The chair of the board of directors for the Canadian International Grains Institute (Cigi) says they felt "very lucky" to have Manitoba Senator JoAnne Buth apply for the job of CEO for Cigi.

The former president of the Canola Council of Canada is resigning her Senate seat 15 years before her mandatory retirement age to replace Earl Geddes, as the former Pilot Mound-area farmer is retiring from Cigi in September.

Cigi chair Murdoch Mackay says they received numerous applications for the position.

"We considered ourselves very lucky to see JoAnne's name and have the opportunity to interview her.
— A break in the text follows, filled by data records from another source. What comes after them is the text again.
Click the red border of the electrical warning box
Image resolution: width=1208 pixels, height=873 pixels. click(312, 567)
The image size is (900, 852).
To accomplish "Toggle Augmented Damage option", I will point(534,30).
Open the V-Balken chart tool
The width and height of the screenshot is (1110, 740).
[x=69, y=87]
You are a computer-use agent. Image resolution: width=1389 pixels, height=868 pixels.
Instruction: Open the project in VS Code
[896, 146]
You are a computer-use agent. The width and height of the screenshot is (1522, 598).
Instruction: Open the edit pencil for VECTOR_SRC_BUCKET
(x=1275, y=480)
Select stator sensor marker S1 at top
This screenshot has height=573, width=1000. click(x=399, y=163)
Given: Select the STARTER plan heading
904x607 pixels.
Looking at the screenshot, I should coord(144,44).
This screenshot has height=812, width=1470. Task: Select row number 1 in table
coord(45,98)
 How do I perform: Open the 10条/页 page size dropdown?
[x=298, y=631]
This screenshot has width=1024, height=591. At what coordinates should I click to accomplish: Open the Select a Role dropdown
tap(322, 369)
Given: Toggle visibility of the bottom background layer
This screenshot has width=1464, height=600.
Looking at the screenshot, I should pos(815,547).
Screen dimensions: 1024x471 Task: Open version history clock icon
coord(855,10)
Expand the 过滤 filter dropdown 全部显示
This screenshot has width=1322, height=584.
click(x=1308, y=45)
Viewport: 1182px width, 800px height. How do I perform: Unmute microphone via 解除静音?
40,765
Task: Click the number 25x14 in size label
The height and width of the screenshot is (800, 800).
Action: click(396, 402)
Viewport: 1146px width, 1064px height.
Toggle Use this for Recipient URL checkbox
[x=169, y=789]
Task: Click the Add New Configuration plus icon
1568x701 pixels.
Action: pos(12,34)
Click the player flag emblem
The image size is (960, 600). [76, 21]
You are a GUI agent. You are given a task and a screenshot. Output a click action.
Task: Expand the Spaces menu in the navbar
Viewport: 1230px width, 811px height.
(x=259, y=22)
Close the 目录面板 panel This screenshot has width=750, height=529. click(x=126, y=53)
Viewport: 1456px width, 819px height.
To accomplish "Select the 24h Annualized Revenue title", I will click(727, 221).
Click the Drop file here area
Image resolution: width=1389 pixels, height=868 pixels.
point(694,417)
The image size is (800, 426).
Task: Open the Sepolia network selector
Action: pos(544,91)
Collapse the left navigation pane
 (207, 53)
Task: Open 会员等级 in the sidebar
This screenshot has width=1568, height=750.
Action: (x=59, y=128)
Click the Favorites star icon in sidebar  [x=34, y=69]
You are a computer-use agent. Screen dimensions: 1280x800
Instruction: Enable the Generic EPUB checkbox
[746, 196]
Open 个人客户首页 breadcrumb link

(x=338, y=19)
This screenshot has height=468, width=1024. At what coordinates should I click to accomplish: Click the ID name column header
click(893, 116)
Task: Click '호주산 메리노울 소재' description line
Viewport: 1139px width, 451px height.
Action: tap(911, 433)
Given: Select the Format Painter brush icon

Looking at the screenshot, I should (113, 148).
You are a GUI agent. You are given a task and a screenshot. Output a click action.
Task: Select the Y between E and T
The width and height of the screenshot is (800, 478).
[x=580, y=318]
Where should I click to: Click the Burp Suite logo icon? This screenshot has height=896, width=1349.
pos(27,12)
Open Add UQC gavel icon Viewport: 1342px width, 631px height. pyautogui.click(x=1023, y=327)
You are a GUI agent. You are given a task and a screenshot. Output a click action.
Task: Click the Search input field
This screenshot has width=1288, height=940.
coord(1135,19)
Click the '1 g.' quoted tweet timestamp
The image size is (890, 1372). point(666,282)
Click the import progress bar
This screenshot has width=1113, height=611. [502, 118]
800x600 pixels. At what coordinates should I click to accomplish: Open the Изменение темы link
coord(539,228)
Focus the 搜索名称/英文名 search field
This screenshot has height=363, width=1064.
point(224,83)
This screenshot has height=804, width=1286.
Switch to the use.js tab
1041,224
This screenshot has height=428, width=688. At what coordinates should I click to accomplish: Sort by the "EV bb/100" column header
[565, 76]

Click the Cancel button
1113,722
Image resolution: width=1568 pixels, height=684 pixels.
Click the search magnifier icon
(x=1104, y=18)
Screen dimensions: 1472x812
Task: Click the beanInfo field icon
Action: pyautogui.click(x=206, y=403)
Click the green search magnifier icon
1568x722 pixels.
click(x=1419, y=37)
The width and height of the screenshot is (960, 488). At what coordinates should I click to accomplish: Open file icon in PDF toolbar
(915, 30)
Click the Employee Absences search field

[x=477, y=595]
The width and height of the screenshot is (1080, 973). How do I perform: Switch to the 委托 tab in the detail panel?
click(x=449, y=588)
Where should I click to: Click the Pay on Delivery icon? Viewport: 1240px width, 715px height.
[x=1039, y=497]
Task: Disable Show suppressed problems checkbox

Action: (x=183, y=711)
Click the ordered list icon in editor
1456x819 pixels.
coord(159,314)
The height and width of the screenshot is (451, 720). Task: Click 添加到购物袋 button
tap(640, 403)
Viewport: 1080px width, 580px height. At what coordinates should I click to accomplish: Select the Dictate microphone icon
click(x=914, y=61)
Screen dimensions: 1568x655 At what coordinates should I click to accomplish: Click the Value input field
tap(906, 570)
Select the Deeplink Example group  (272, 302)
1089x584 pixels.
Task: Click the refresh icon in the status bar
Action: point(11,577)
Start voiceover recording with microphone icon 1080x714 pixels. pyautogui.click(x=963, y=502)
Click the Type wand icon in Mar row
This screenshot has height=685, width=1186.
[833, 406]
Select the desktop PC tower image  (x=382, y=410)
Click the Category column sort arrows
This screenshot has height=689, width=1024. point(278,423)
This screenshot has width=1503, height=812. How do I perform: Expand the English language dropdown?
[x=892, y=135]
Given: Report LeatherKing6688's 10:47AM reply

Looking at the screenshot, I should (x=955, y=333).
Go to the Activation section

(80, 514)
We're really pleased that she wanted to do this job and she's excited about being the CEO at Cigi, and continuing the growth and transition that Earl started," says Mackay.

He notes Cigi is evolving as it adapts to the post-wheat board environment.

"Earl and his management team have done a great job, working with the producers, the grain companies and end-use customers. Now JoAnne will be coming on and continuing that," says Mackay.

Buth herself says she's returning to her roots.

"This opportunity represents coming home to me as I come back to work in an industry that is so critical to Canada and to Canada’s reputation internationally. Cigi is a gem in the agriculture industry and I am very excited to be leading an organization that is in a growth phase," she said in a statement announcing her hiring.

Agriculture Minister Gerry Ritz is also welcoming her hiring.

"Having spent most of her professional life in agriculture, Ms. Buth is well-known to the industry as an advocate for agricultural success in her native Manitoba, across Canada and around the world," said Ritz on Wednesday. "She brings with her an extensive knowledge of the sector and a deep passion for its continued prosperity. I look forward to working with Ms. Buth in our mutual goal of continuing to enhance Canada’s reputation as a viable and key player in today’s increasingly competitive grains marketplace."

He also thanked Geddes for his time leading Cigi.

"Since 2009, Mr. Geddes’ leadership has been instrumental in positioning the organization to help farmers and industry grow opportunities for Canadian field crops. On behalf of the sector, I wish to thank Earl for his significant contributions, and wish him all the best in his upcoming retirement," said the minister.

Buth's first official day on the job will be August 11th. Geddes will be retiring on September 8th.

Cigi works to promote Canadian field crops by providing expertise and technical support to customers. Until the end of the single desk in 2012, the Canadian Wheat Board was one of Cigi's main funders. Geddes has overseen the transition to a funding model that sees financial support come from farmers, the federal government and industry partners.